Plant now to beat winter cold
PLANT CABBAGES AND KALE NOW
There’s still enough warmth in the ground for cabbage and kale seedlings to establish their root systems and get some growth on before the really cold weather arrives. The soil is pleasant to work right now, being moist and friable following the summer and autumn crops. Add homemade compost at planting time and those brassicas will get off to a flying start to their winter season of growth. If you planned ahead and sowed your own cabbage and kale seed earlier in the season, and now have plenty of healthy seedlings, you’ll be thrilled with your foresight and pleased to have clubroot-free seedlings that won’t cause you grief later on, as those already-infected seedlings brought in from outside your garden would. It’s always worth taking the safe option when brassicas are involved, as clubroot is devastating to those of us who love to eat any of the brassica family. Soak seedlings in warmed water, enhanced with a little seaweed tea, before transplanting them into the open air beds they’ll grow in over the next few months. White butterflies won’t bother them – here in the South anyway – thanks to the cooler temperatures.

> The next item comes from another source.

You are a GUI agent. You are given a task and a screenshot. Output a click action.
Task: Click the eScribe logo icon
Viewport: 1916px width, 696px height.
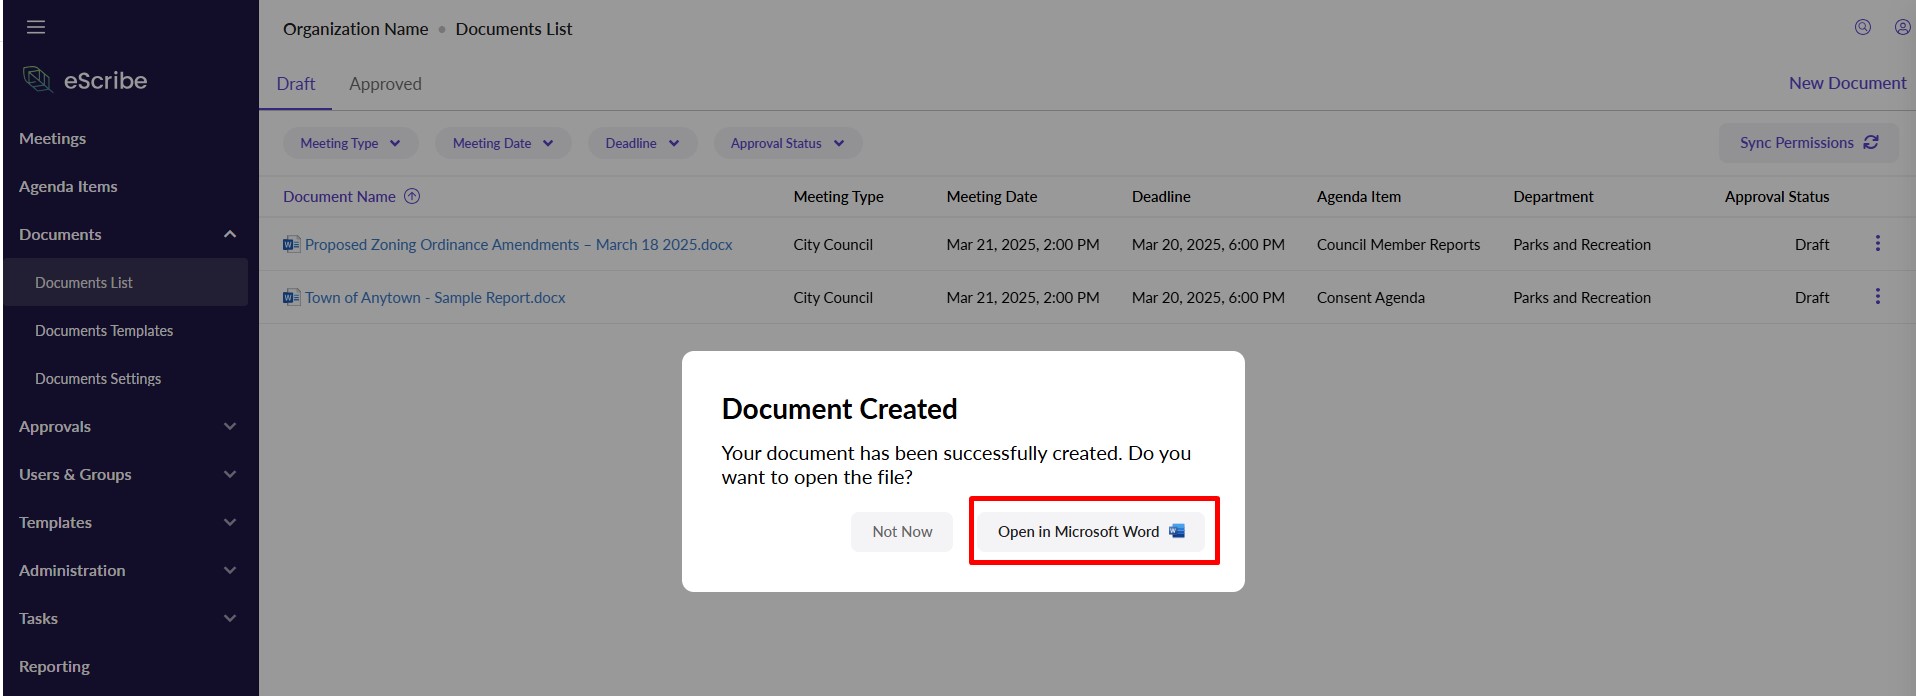(x=37, y=80)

PICK THE LAST OF YOUR PEACHES
My peaches are just becoming ripe, following a slower and later-than-usual season, so those gorgeous globes of goodness are even more special this year. I’m mindful though, that the birds have waited as patiently as I have for the peaches to ripen and have already begun sampling; this is something I do not support and will bring in the crop this week, now that signs of pecking have appeared. My main crops ‘Golden Queen’ and ‘Blackboy’ are two that seem to best suit growing in the cooler South, though I’m keen to try others and that includes nectarines which excite my tastebuds in the same way peaches do. I have dozens of nectarine pits tucked into the soil with the expectation of seedlings in the spring, with which I’ll expand my nectarine orchard. I’m told that peaches can be picked while still firm and bottled for eating, and while I accept that’s true, none seem to make it back to the house when I’m the harvester, whether they are juicy or firm!
LATE AUTUMN TASKS FOR TUNNELHOUSES
In the tunnelhouse, it’s time to clean up after summer and autumn crops. Empty the space of all vegetation, adding the healthy material to your compost heap and the suspect to the incinerator. Rake out roots as well and deposit those outside. Cultivate the soil and consider whether it needs to be replaced or at least enriched with fresh compost. Do a simple pH test to check the acidity levels of your soil and if necessary, make adjustments to that, most likely with an application of lime.
Give the soil a good, deep watering to wash away accumulated salts and while you have hose in hand, wash and wipe the transparent surfaces
of your tunnelhouse, using white vinegar as a cleaning agent if there’s any moss, mould or grime present. Many people plant potatoes in the tunnelhouse now to grow over winter for a out-of-season treat and you might like to experiment with this. Brassicas that do well outside over winter can do even better when grown under the cover of plastic, so long as you are watchful for insect and fungal harm.
TAKE CUTTINGS FROM YOUR TREE DAHLIAS
Multiply your tree dahlias by cutting segments from the fat, hollow stems and planting them directly into where you’d like them to grow. Take single segments that include two nodes and lay them horizontally in the soil, about 5cm deep. Tree dahlias grow very tall, so choose somewhere sheltered, or where they can be tethered. Tree dahlias flower late in the season and their large ephemeral flowers are delightful against a winter sky. Being a fast-growing plant, they need soil that is both rich and well irrigated. Set among other tall plants growing in a wellnourished part of the garden, these huge, flowering plants will excite visitors to your garden with their pastel blooms.
WEED AROUND NEWLY PLANTED SEEDLINGS
My baby parsley plants are growing well, but so are the wild fumitory seedlings all around them. Weeds have the advantage over any cultivated plant. They have been encouraged by centuries of adaptation in response to treatment by gardeners and farmers who seek to destroy them, to survive and thrive anywhere and to do so quickly. Now’s a good time to pull out these weeds and consign them to the compost heap, leaving the chosen plants – like my parsley – to grow on unhindered. While the soil is still friable, pull weeds out by hand. An alternative to this is working the soil between your rows of plants with a nice sharp torpedo hoe.